* **EXERCISE DATA**:

'''

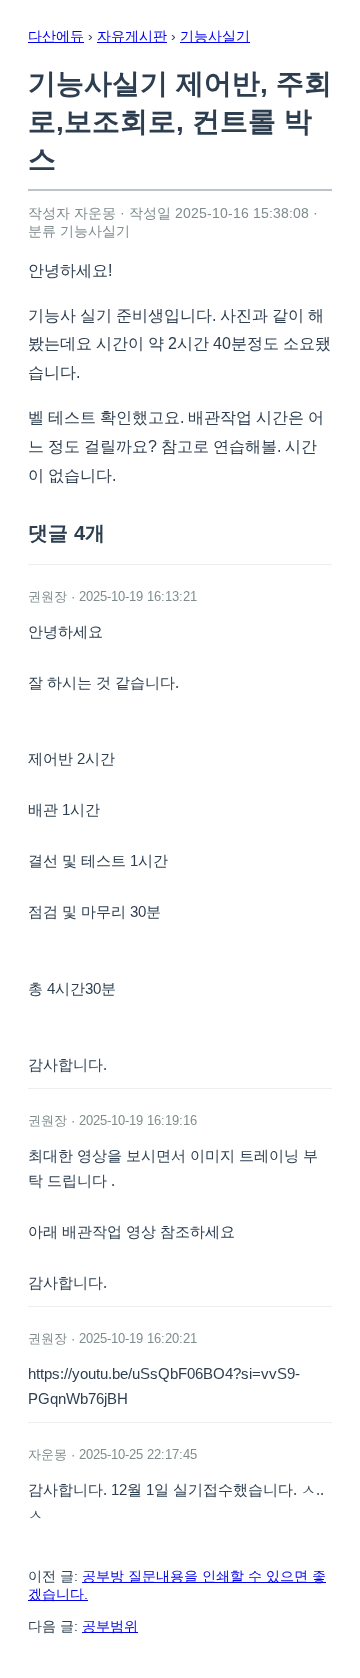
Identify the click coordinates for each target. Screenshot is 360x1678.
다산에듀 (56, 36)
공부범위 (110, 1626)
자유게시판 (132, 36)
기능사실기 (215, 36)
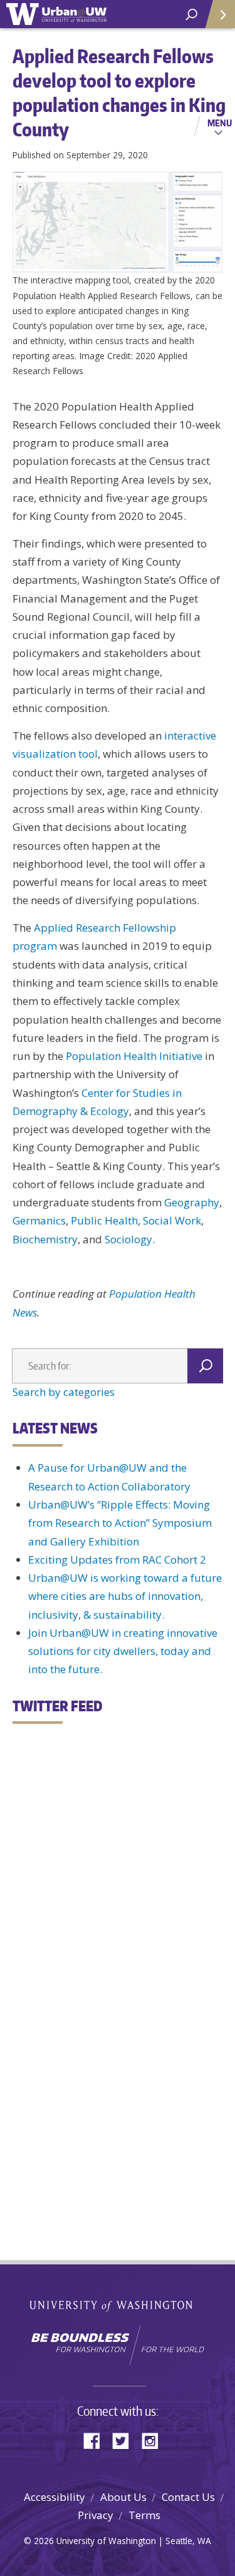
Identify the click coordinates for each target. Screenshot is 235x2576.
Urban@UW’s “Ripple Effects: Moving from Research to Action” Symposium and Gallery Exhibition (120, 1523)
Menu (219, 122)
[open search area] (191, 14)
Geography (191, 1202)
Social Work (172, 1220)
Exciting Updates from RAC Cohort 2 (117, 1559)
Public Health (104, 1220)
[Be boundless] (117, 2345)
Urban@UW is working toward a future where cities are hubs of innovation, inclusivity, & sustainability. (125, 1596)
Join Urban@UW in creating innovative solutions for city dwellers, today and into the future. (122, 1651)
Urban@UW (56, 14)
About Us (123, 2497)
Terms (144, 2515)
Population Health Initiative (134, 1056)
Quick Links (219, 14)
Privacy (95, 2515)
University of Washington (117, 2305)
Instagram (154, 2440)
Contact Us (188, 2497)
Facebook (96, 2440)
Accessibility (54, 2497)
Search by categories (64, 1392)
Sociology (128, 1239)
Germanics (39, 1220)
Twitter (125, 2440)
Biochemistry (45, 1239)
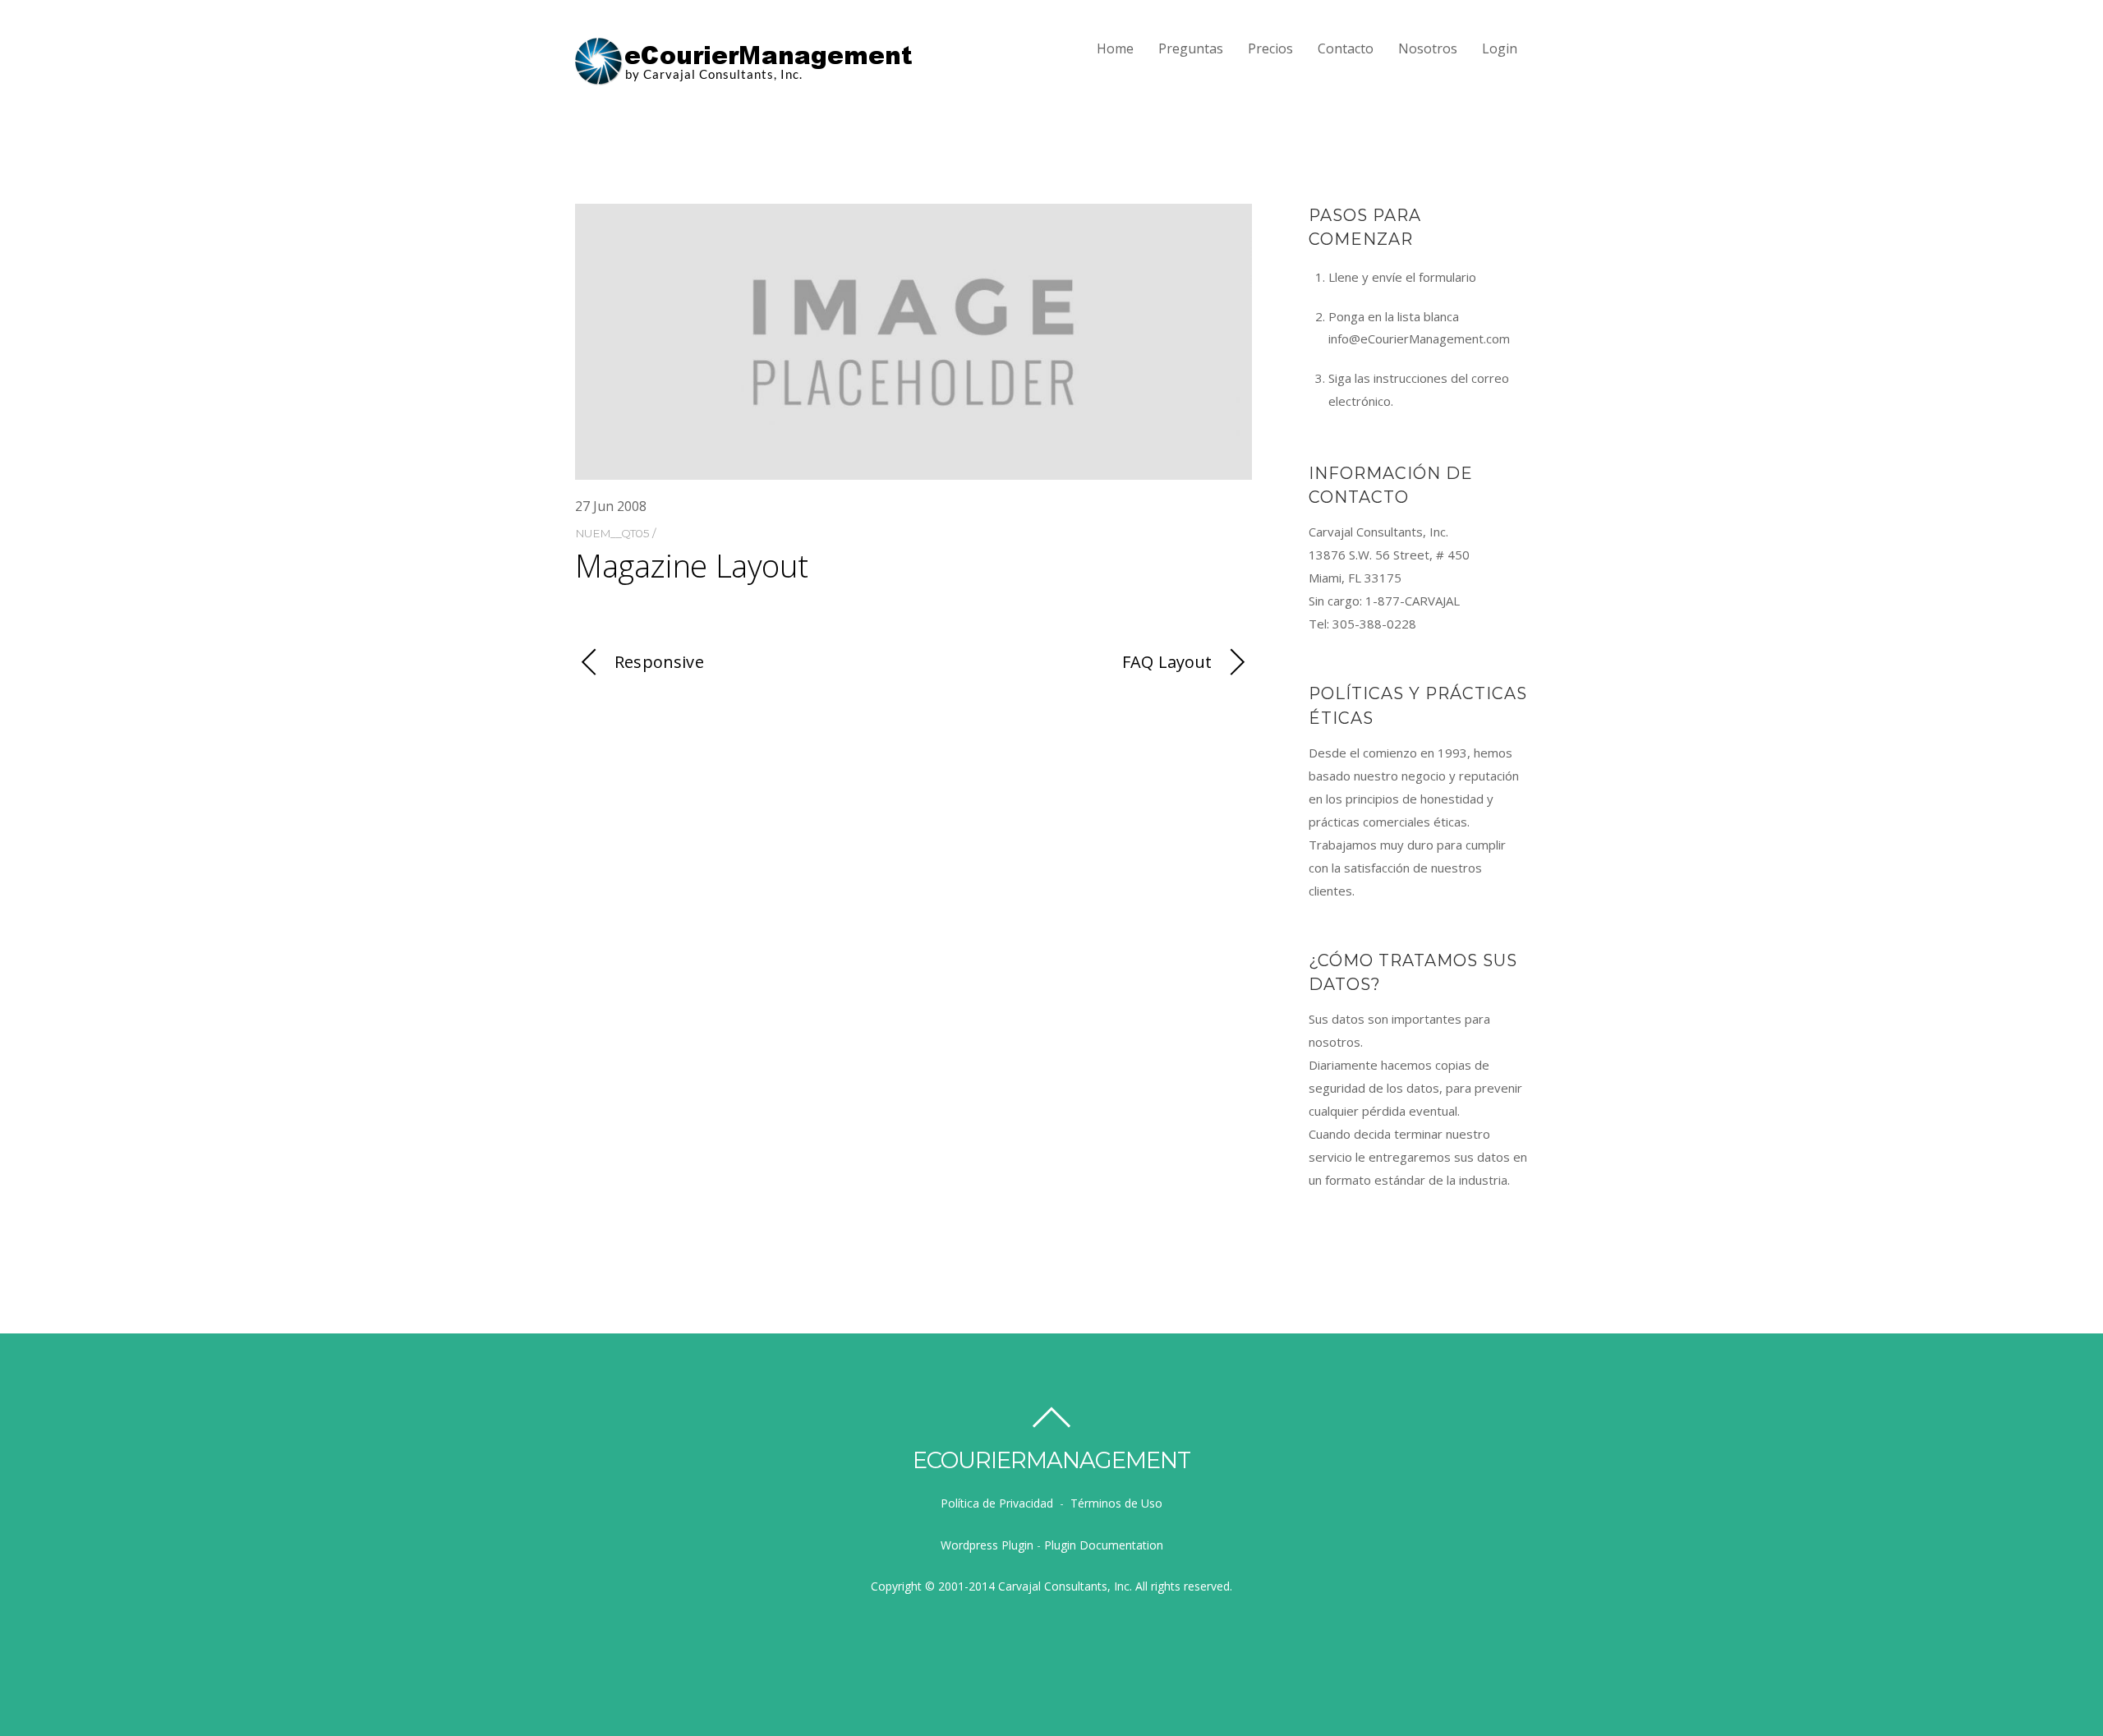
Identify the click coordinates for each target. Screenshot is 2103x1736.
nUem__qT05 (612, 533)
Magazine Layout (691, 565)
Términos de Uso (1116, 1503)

'''

* **ACTIVITY**: Go through the entries and return each line where the word "coordinates" appears.

* **SOLUTION FOR THIS EXERCISE**:
Identify the click coordinates for each target. Screenshot is 360x1678.
Identify the click coordinates for each target. Screenshot is 235x2576.
Identify the click coordinates for each target. Screenshot is 2103x1736.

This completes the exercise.